Source information:

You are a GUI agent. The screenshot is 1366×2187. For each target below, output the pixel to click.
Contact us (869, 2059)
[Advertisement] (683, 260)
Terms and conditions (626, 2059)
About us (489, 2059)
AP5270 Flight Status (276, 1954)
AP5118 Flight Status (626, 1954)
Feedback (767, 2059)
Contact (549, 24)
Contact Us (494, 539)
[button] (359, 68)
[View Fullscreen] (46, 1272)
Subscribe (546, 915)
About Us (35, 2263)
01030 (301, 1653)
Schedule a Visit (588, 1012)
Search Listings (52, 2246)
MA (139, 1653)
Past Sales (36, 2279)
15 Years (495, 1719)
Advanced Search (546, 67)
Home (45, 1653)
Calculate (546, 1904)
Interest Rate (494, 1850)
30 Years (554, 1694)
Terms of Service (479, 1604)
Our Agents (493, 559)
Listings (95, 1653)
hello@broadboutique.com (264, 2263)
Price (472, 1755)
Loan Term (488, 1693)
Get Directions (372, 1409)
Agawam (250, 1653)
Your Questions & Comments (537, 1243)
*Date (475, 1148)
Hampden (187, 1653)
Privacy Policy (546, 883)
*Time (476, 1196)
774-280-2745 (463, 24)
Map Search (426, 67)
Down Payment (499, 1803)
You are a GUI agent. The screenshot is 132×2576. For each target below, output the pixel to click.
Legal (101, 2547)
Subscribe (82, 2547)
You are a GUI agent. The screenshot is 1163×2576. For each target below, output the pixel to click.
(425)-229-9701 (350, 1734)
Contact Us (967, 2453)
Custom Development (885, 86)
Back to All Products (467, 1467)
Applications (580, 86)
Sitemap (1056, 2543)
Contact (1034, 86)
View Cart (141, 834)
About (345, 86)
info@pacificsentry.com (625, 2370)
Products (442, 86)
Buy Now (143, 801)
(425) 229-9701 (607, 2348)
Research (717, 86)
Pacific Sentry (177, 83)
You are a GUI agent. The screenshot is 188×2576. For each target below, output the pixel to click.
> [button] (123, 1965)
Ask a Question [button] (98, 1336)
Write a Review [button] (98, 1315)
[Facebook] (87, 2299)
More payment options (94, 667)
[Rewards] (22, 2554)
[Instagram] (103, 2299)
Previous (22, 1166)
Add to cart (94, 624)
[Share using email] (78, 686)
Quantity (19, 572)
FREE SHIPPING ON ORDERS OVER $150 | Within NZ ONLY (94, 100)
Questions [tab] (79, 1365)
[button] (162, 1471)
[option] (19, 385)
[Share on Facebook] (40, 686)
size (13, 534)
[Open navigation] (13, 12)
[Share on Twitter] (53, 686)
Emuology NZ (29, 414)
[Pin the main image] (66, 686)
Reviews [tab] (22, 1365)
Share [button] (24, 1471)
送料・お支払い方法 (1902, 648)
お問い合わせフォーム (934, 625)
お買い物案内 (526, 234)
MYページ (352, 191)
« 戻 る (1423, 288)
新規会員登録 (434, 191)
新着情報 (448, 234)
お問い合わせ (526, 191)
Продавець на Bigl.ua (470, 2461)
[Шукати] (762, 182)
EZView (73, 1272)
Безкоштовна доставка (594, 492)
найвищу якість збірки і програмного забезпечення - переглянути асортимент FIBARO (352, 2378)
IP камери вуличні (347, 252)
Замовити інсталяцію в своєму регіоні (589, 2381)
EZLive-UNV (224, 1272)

Exercise instructions: Each line above must be retyped exactly in the response.

Result of the exercise:
You are a GUI agent. The screenshot is 1366×2187. For each target below, output the pixel to click.
Contact us (869, 2059)
[Advertisement] (683, 260)
Terms and conditions (626, 2059)
About us (489, 2059)
AP5270 Flight Status (276, 1954)
AP5118 Flight Status (626, 1954)
Feedback (767, 2059)
Contact (549, 24)
Contact Us (494, 539)
[button] (359, 68)
[View Fullscreen] (46, 1272)
Subscribe (546, 915)
About Us (35, 2263)
01030 (301, 1653)
Schedule a Visit (588, 1012)
Search Listings (52, 2246)
MA (139, 1653)
Past Sales (36, 2279)
15 Years (495, 1719)
Advanced Search (546, 67)
Home (45, 1653)
Calculate (546, 1904)
Interest Rate (494, 1850)
30 Years (554, 1694)
Terms of Service (479, 1604)
Our Agents (493, 559)
Listings (95, 1653)
hello@broadboutique.com (264, 2263)
Price (472, 1755)
Loan Term (488, 1693)
Get Directions (372, 1409)
Agawam (250, 1653)
Your Questions & Comments (537, 1243)
*Date (475, 1148)
Hampden (187, 1653)
Privacy Policy (546, 883)
*Time (476, 1196)
774-280-2745 (463, 24)
Map Search (426, 67)
Down Payment (499, 1803)
You are a GUI agent. The screenshot is 132×2576. For each target below, output the pixel to click.
Legal (101, 2547)
Subscribe (82, 2547)
You are a GUI agent. The screenshot is 1163×2576. For each target below, output the pixel to click.
(425)-229-9701 (350, 1734)
Contact Us (967, 2453)
Custom Development (885, 86)
Back to All Products (467, 1467)
Applications (580, 86)
Sitemap (1056, 2543)
Contact (1034, 86)
View Cart (141, 834)
About (345, 86)
info@pacificsentry.com (625, 2370)
Products (442, 86)
Buy Now (143, 801)
(425) 229-9701 (607, 2348)
Research (717, 86)
Pacific Sentry (177, 83)
You are a GUI agent. The screenshot is 188×2576. For each target below, output the pixel to click.
> [button] (123, 1965)
Ask a Question [button] (98, 1336)
Write a Review [button] (98, 1315)
[Facebook] (87, 2299)
More payment options (94, 667)
[Rewards] (22, 2554)
[Instagram] (103, 2299)
Previous (22, 1166)
Add to cart (94, 624)
[Share using email] (78, 686)
Quantity (19, 572)
FREE SHIPPING ON ORDERS OVER $150 | Within NZ ONLY (94, 100)
Questions [tab] (79, 1365)
[button] (162, 1471)
[option] (19, 385)
[Share on Facebook] (40, 686)
size (13, 534)
[Open navigation] (13, 12)
[Share on Twitter] (53, 686)
Emuology NZ (29, 414)
[Pin the main image] (66, 686)
Reviews [tab] (22, 1365)
Share [button] (24, 1471)
送料・お支払い方法 (1902, 648)
お問い合わせフォーム (934, 625)
お買い物案内 (526, 234)
MYページ (352, 191)
« 戻 る (1423, 288)
新規会員登録 (434, 191)
新着情報 (448, 234)
お問い合わせ (526, 191)
Продавець на Bigl.ua (470, 2461)
[Шукати] (762, 182)
EZView (73, 1272)
Безкоштовна доставка (594, 492)
найвищу якість збірки і програмного забезпечення - переглянути асортимент FIBARO (352, 2378)
IP камери вуличні (347, 252)
Замовити інсталяцію в своєму регіоні (589, 2381)
EZLive-UNV (224, 1272)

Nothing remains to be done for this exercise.